▸ Texto fornecido:
Grupos sanguíneos

Segundo PAULINO (2009) foi no século XX que a transfusão de sangue adquiriu bases mais científicas. Em 1900 foram descritos os grupos sanguíneos A, B e O por Landsteiner e em 1902 o grupo AB por De Costello e Starli. A descrição do sistema Rh foi posterior (1940), por Landsteiner e Wiener. Os grupos sanguíneos são constituídos por antígenos que são a expressão de genes herdados da geração anterior. Quando um antígeno está presente, isto significa que o indivíduo herdou o gene de um ou de ambos os pais, e que este gene poderá ser transmitido para a próxima geração. O gene é uma unidade fundamental da hereditariedade, tanto física, quanto funcionalmente. 


Sistema ABO

Há vários grupos sanguíneos herdados independentemente entre si. São conhecidos diversos sistemas de grupo sanguíneos. Entre eles pode-se citar os sistemas ABO, Rh, MNS, Kell, Lewis, etc. O sistema ABO é o de maior importância na prática transfusional por ser o mais antigénico, ou seja, por ter maior capacidade de provocar a produção de anticorpos, seguido pelo sistema Rh (OMS, 2012).

▸ Material fornecido:
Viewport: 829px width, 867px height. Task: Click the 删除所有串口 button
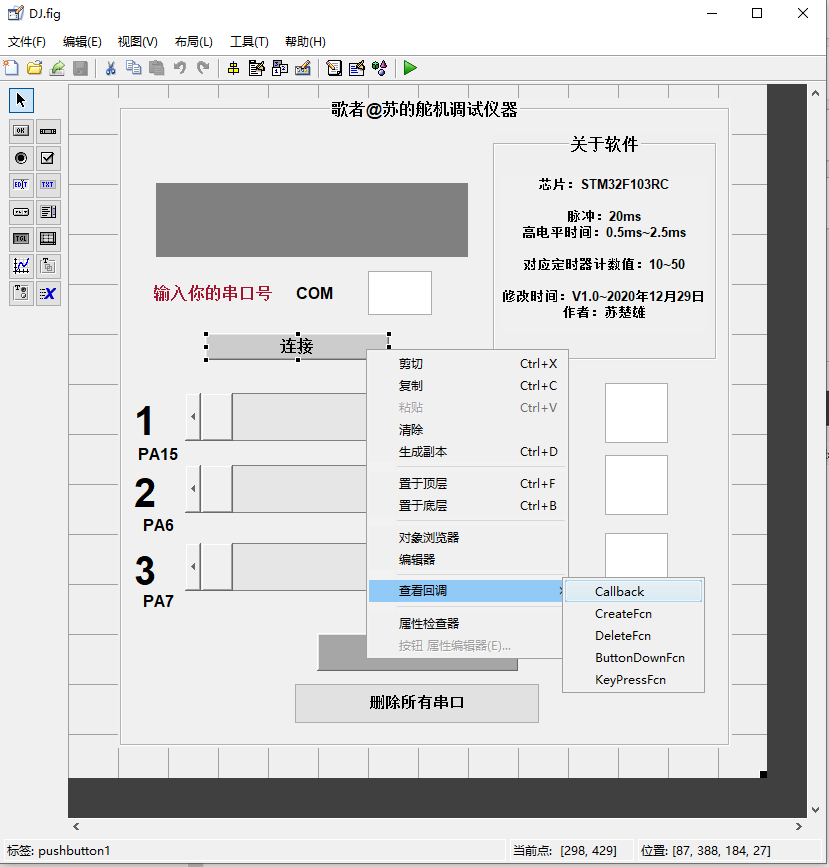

▸ Instruções:
A - Indique se cada afirmação abaixo está de acordo com o texto sobre grupos sanguíneos, respondendo sim ou não e citando literalmente o trecho decisivo. (i) O grupo AB foi descrito em 1902 por De Costello e Starli. (ii) O sistema Rh foi descrito antes dos grupos A, B e O. (iii) O sistema Rh é o de maior importância na prática transfusional.
B - Relacione todos os sistemas de grupo sanguíneo citados nominalmente no texto sobre grupos sanguíneos.
C - Retome o texto sobre grupos sanguíneos logo após a última frase apresentada.

▸ Respostas por item:
A -
(i) Sim: "em 1902 o grupo AB por De Costello e Starli".
(ii) Não: "A descrição do sistema Rh foi posterior (1940), por Landsteiner e Wiener."
(iii) Não: "O sistema ABO é o de maior importância na prática transfusional por ser o mais antigénico".

B - ABO, Rh, MNS, Kell e Lewis.

C -
Ainda para a OMS (2012), os antígenos deste sistema estão presentes na maioria dos tecidos do organismo. Fazem parte deste sistema três genes A, B e O podendo qualquer um dos três ocupar o loco ABO em cada elemento do par de cromossomos responsáveis por este sistema. Os genes ABO não codificam directamente seus antígenos específicos, mas enzimas que tem a função de transportar açúcares específicos, para uma substância precursora produzindo os antígenos ABO. O indivíduo do grupo AB é possuidor de um gene A e de um gene B, tendo sido um herdado da mãe e o outro do pai. Ele possui nos seus glóbulos vermelhos os antígenos A e B, seu genótipo é AB.

No caso do grupo O, foi herdado do pai e da mãe o mesmo gene O. O gene O é amorfo, isto é, não produz antígeno perceptível. As células de grupo O são reconhecidas pela ausência de antígeno A ou B. Quando o gene O é herdado ao lado de A, apenas o gene A se manifesta; e se é herdado ao lado do gene B apenas o gene B se manifesta (OMS, 2012).


Para PAULINO (2009), os testes realizados de forma rotineira em laboratório, não podem diferenciar os indivíduos BO e BB, e nem AO e AA. Os símbolos A e B, quando referidos a grupos, indicam fenótipos, enquanto que AA, BO etc., são genótipos.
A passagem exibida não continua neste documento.